Re: How to get Hazel to recognize OCR'd files Mon May 24, 2010 11:39 am • by Mr_Noodle
I think the problem here is that there is no metadata that I know of that distinguishes between an OCR'ed file and not-OCR'ed. It's up the program (in this case Acrobat) do add that information.

Can you have Acrobat add keywords when doing the OCR? Otherwise, can you have Hazel trigger the OCR instead of the droplet, like via Automator? If you do that, then since Hazel has a handle on the file through the whole workflow, it should work.

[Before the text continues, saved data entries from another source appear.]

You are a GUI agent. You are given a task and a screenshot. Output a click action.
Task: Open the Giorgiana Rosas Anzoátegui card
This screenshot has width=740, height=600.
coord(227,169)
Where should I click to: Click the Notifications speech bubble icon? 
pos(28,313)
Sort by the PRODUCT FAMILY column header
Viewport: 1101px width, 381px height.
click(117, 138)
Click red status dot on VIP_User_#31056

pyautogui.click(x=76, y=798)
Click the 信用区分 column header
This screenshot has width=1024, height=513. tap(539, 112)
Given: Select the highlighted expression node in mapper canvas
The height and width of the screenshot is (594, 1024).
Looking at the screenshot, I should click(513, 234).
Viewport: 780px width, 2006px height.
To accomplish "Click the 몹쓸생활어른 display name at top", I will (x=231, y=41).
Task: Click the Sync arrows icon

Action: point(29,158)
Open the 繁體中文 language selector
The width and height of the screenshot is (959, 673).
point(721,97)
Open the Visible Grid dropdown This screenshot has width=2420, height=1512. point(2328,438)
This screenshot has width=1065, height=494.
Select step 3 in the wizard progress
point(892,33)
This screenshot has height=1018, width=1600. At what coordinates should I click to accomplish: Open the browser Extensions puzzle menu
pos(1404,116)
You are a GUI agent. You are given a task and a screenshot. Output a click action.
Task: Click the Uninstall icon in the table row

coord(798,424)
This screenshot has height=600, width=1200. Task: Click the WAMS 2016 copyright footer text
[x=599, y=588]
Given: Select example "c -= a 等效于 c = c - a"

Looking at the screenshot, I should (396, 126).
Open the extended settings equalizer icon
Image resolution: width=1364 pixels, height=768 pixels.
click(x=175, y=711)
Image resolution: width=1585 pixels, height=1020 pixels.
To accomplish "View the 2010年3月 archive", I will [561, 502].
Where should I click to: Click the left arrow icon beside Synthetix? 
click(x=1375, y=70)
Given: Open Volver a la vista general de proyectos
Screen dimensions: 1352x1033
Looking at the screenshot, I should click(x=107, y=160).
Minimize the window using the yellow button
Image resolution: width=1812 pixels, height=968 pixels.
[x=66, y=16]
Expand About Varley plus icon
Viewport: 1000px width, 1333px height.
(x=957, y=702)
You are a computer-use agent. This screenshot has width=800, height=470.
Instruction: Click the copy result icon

Otherwise, I don't know much about DocumentSnap. If someone else is more familiar with it, they should probably chime in here.
Mr_Noodle
Site Admin
 
Posts: 11255
Joined: Sun Sep 03, 2006 1:30 am
Location: New York City

Re: How to get Hazel to recognize OCR'd files Tue Aug 14, 2012 4:43 am • by K.Meier
Hi,

I know this thread is old, but I ran into the same problem. I wanted to get hazel to look for the file-information "Encoding Software" containing "Acrobat" (which is the program I use for OCRing). I tried the search-string: "contains" "Acrobat", which ended in no rule-matching. Then I changed the "Acrobat" to "Adobe Acrobat 8.31 Paper Capture Plug-in" (the exact name in file-information) and I got a rule-matching.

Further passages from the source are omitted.